**Data shown:**
== Segment start ==

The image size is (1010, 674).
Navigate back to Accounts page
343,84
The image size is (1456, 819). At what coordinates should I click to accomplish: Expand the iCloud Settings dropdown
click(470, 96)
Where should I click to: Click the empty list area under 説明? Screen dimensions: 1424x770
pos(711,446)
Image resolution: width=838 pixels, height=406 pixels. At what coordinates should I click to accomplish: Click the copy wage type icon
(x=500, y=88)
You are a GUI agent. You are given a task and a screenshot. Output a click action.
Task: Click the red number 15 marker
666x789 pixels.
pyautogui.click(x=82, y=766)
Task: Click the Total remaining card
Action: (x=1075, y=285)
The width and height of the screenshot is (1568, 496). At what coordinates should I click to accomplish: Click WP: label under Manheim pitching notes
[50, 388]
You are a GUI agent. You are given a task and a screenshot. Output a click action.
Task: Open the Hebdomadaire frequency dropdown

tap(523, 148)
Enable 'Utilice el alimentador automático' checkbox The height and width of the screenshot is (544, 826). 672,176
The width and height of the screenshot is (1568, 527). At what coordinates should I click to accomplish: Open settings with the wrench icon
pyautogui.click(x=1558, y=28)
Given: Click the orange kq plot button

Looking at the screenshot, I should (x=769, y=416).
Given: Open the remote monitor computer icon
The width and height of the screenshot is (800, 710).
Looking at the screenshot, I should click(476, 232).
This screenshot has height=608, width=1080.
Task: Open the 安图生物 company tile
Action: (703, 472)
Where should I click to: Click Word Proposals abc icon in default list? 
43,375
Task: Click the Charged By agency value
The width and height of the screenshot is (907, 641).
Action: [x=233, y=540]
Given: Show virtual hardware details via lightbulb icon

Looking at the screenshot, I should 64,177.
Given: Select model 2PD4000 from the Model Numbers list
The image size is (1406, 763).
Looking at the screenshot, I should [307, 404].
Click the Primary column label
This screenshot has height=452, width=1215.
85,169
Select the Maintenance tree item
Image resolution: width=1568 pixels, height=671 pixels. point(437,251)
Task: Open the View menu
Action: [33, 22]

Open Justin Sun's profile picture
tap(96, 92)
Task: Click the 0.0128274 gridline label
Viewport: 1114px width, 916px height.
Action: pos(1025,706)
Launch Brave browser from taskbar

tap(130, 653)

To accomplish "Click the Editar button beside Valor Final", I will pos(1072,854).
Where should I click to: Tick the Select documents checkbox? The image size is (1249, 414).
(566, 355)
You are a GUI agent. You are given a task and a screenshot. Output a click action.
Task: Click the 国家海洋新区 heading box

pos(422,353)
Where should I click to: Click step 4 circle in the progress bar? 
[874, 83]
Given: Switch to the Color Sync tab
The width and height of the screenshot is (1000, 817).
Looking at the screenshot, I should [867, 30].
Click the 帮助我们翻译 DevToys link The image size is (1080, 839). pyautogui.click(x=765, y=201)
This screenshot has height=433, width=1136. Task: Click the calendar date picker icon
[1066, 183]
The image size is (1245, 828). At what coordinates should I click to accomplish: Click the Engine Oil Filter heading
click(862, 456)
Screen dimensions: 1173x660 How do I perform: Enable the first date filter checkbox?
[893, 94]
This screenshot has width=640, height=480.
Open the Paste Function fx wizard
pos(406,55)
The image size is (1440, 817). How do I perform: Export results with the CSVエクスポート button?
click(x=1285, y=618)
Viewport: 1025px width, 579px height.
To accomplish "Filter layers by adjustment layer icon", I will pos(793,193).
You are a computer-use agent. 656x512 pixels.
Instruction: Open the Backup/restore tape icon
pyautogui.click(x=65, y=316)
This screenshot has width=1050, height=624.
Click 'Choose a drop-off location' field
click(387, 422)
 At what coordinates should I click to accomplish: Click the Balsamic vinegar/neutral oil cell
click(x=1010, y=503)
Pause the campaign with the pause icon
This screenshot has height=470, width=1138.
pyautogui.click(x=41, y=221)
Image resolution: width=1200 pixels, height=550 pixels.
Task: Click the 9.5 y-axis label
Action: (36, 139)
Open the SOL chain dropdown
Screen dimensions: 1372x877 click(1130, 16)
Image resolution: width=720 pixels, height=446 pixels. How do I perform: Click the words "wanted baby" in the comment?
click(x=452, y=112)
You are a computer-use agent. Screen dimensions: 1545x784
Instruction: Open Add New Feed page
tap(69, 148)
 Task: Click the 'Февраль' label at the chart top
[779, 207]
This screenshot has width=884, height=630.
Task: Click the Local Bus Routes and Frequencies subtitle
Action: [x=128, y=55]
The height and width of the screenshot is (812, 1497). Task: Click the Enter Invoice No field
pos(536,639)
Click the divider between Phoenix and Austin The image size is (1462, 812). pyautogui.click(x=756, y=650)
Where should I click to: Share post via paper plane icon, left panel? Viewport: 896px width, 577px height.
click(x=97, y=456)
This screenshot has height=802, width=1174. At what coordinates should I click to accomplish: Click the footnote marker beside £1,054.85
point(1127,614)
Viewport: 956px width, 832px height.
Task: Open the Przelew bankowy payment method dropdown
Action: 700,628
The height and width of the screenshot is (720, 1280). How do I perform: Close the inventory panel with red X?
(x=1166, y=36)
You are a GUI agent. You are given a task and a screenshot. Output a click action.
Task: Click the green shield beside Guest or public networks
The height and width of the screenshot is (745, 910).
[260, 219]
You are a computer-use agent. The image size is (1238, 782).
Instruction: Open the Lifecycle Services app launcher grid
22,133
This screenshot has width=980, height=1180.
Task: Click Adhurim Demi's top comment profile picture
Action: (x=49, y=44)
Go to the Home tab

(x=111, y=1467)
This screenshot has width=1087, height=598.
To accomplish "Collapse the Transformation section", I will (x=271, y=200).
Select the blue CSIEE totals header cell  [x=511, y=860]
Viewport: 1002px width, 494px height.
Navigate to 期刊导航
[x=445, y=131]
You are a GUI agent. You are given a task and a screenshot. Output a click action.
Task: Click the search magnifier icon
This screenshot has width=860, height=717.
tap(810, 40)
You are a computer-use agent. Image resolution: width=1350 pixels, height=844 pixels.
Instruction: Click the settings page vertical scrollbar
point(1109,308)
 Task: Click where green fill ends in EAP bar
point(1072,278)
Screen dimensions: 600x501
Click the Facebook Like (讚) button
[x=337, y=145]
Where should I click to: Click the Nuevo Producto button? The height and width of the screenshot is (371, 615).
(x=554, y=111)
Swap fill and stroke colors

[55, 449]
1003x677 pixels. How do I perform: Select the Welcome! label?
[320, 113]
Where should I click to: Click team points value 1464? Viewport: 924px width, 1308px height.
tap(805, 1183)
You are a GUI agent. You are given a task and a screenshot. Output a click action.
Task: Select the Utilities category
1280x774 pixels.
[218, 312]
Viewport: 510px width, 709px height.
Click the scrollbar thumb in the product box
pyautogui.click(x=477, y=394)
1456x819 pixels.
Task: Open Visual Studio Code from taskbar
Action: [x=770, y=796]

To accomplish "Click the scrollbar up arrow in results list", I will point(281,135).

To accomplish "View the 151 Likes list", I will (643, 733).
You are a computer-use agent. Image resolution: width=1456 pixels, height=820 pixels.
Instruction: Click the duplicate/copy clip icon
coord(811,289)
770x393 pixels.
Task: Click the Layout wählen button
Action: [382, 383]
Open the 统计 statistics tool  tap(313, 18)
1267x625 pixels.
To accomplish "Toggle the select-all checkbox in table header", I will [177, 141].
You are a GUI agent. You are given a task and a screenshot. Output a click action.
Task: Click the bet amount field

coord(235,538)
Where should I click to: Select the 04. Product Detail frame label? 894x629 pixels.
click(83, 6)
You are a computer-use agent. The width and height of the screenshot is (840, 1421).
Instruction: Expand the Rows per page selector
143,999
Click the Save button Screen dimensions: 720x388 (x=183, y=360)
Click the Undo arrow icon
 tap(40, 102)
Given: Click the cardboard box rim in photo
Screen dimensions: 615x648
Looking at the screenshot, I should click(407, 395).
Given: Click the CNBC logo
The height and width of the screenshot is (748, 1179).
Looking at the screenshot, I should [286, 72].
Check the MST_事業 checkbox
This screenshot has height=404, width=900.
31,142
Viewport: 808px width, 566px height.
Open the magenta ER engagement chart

== Segment end ==

**To do:** Display each line of the data where "will" occurs.

**Task output:**
To accomplish "Click the Editar button beside Valor Final", I will pos(1072,854).
To accomplish "Filter layers by adjustment layer icon", I will pos(793,193).
To accomplish "Collapse the Transformation section", I will (x=271, y=200).
To accomplish "Click the scrollbar up arrow in results list", I will point(281,135).
To accomplish "View the 151 Likes list", I will (643, 733).
To accomplish "Toggle the select-all checkbox in table header", I will [177, 141].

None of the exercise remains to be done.